Als Autorin – das scheint ein universelles Gesetz zu sein – hat man nämlich grundsätzlich keine Bekannten im näheren Umfeld, die auch schreiben. Meist tippt man im stillen Kämmerchen vor sich hin, nervt Familie & Freunde mit den Geschichten, die man sich ausdenkt – und kann bereits froh sein, wenn man vor Ort eine Schreibgruppe findet, mit der man sich regelmäßig austauschen kann.
So geht es auch mir. Wie die meisten Schreibenden dürste auch ich danach, mich mit anderen über meine liebste Beschäftigung zu unterhalten.
Ende Juni 2024 war es dann endlich so weit! Neun Autorinnen und Autoren reisten zum gemeinsamen Schreiben nach Diefflen, einem ablenkungsfreien Dorf bei Dillingen.
Ich hatte so viel Schreibmaterial im Gepäck, dass im Rucksack nur noch Platz für Wechselwäsche und Waschzeug war.

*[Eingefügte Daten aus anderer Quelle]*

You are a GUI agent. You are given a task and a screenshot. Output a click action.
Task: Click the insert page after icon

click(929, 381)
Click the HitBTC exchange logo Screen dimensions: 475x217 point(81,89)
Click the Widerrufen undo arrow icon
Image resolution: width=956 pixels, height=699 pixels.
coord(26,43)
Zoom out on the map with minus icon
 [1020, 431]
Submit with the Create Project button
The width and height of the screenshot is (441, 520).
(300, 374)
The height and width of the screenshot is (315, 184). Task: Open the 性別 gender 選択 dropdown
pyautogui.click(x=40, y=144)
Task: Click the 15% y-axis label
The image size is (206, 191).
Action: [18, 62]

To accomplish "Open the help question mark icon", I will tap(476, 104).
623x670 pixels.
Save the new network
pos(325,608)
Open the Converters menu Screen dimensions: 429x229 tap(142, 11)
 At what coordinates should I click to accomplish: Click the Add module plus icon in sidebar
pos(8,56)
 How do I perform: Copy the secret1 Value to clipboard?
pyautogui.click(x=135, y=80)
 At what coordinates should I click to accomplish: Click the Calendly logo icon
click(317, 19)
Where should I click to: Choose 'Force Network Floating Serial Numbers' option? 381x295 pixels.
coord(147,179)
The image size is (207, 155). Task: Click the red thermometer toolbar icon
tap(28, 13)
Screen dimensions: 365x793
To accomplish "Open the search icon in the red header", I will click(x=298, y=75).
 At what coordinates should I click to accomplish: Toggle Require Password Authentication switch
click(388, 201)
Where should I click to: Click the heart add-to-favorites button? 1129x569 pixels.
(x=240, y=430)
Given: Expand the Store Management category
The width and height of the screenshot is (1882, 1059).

Das Programm fürs Schreibwochenende
Der Plan sah in erster Linie ganz viel Schreibzeit vor. Insgesamt sieben Einheiten von je 1,5 Stunden. Ziemlich ambitioniert!
Nach einer kleinen Networking-Runde am Freitagabend ging’s Samstag um 9 Uhr los.
Mein Projekt fürs Schreibwochenende
Derzeit bereite ich mich auf meine Masterarbeit vor. Dabei möchte ich ausprobieren, wie man Geschichten als literarische Inspiration nutzen kann, um autofiktional über sich selbst zu schreiben. Ein Selbstversuch also, der im ersten Schritt viel Erinnerungsarbeit erfordert.
Während des Wochenendes habe ich mit Ideen aus Murakamis »First Person Singular«* und Camerons »Old Friend from Far Away – The Practice of Writing Memoir«* jede Menge Freewritings geschrieben.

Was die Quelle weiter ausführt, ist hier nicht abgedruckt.